Denn nach dieser langen Vorrede kommt nun der eigentliche Inhalt dieses Beitrags: Wenn Plattformen das überlegene Geschäftsmodell der digitalen Wirtschaft sind, müssten sich die Kurse der börsennotierten Plattform-Unternehmen auch besser entwickeln als andere Aktien. Natürlich sind nicht alle Plattformen gleichermaßen erfolgreich: Große verdrängen kleine und einige Plattformen haben ihren Zenit schon überschritten (z.B. Ebay), weil eine andere Plattform (Amazon) einen besseren Job macht. Darüber hinaus sind viele Unternehmen Mischformen, bei denen der Anteil des Plattform-Geschäfts im Vergleich zu anderen Modellen eher gering ist (z.B. Apple). Kurzum: Aus der Vielzahl der vorhandenden Unternehmen mit diesem Modell habe ich zehn Plattformen in einen Index zusammengefasst, mit ihrer jeweiligen Marktkapitalisierung gewichtet und daraus den Plattform-Index gebildet. (Das Verfahren ähnelt dem Dax 30, allerdings wurde auf die Unterscheidung nach dem Streubesitz verzichtet).

In dem Index enthalten sind: Google/Alphabet (GOOG), Amazon (AMZN), Facebook (FB), Alibaba (BABA), Tencent (TCEHY), Paypal (PYPL), Linkedin (LNKD), Microsoft (MSFT), Zalando (ZLDSF) und Tesla Motors (TSLA), weil das Unternehmen ein Car-Sharing-Angebot aufbauen will (Masterplan, Teil 2).

Diesen Plattform-Index werde ich nun regelmäßig (geplant ist ein Wochenrhythmus) berechnen und mit anderen Börsenindizes (Dax 30, Dow Jones, Nasdaq, Nasdaq Internet und Tec Dax) vergleichen. Alle Indizes wurden am 23. Juli 2016 (Kalenderwoche 29/16) auf 1000 normiert, um einen einfachen Vergleich zu ermöglichen.

Plattform-Index KW 29-31: 2,8 Prozent Zuwachs

In der unteren Grafik ist nun das Ergebnis der ersten beiden Wochen (Kalenderwoche 29-31) zu sehen.
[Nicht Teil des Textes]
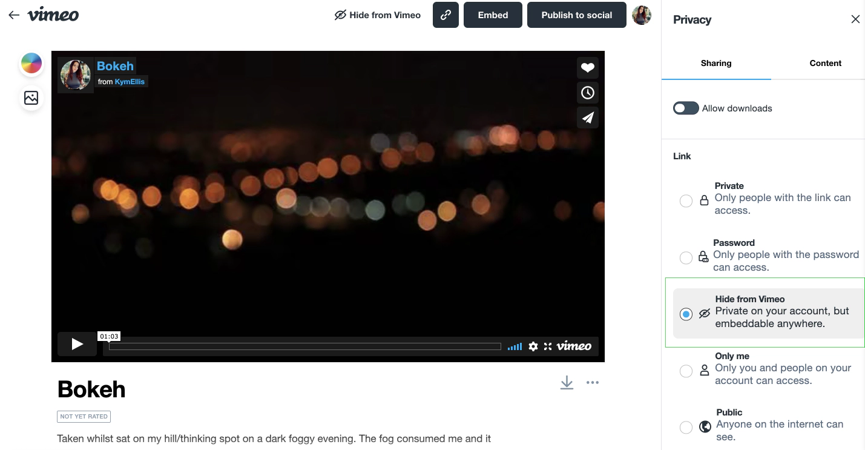
Task: Click the copy link icon button
Action: pyautogui.click(x=446, y=15)
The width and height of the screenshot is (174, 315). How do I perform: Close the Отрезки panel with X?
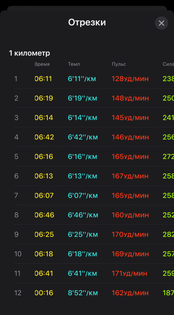click(x=161, y=23)
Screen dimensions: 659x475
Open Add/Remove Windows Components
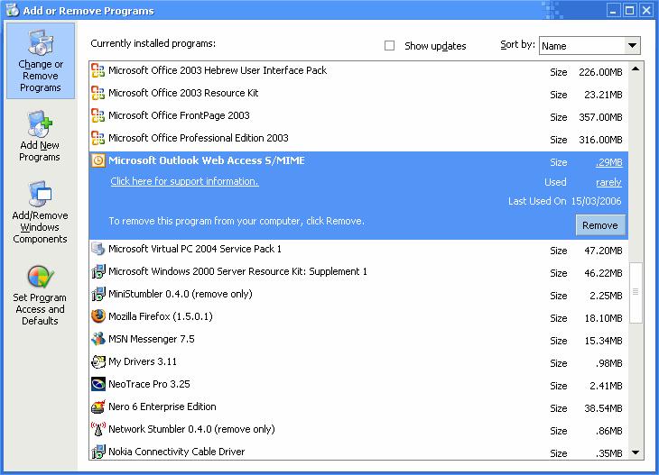pyautogui.click(x=40, y=213)
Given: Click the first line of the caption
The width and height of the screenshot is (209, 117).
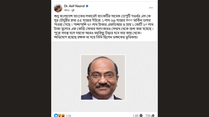Looking at the screenshot, I should pos(102,16).
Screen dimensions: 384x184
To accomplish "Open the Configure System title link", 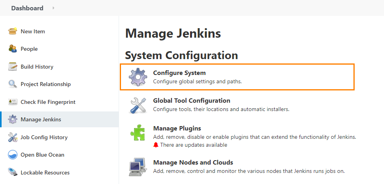I will (179, 73).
Der Plattform-Index hat nach 2 Wochen einen Wert von 1028 erreicht, also 2,8 Prozent zugelegt – und sich in diesem Zeitraum besser als die zum Vergleich herangezogenen Marktindizes entwickelt. An zweiter Stelle folgt der Nasdaq Internet Index.

 

chart_Platform_Index_Netzoekonom_2016_08

 

Der Blick auf die Entwicklung der einzelnen Aktien in diesem Zeitraum zeigt besonders große Zuwächse bei Alphabet, Facebook und Tesla, während sich die beiden großen asiatischen Plattformen Alibaba und Tencent eher schlecht entwickelt haben.

Disclaimer: Dieser Index umfasst nur eine Auswahl der Plattform-Unternehmen, bildet das Segment also nicht repräsentativ ab und stellt KEINE Anlageempfehlung dar. Ich übernehme keinerlei Haftung für die Richtigkeit der Daten und falls jemand auf die Idee kommen sollte: Ohne meine Zustimmung dürfen keine Börsenprodukte auf Basis dieses Index angeboten werden.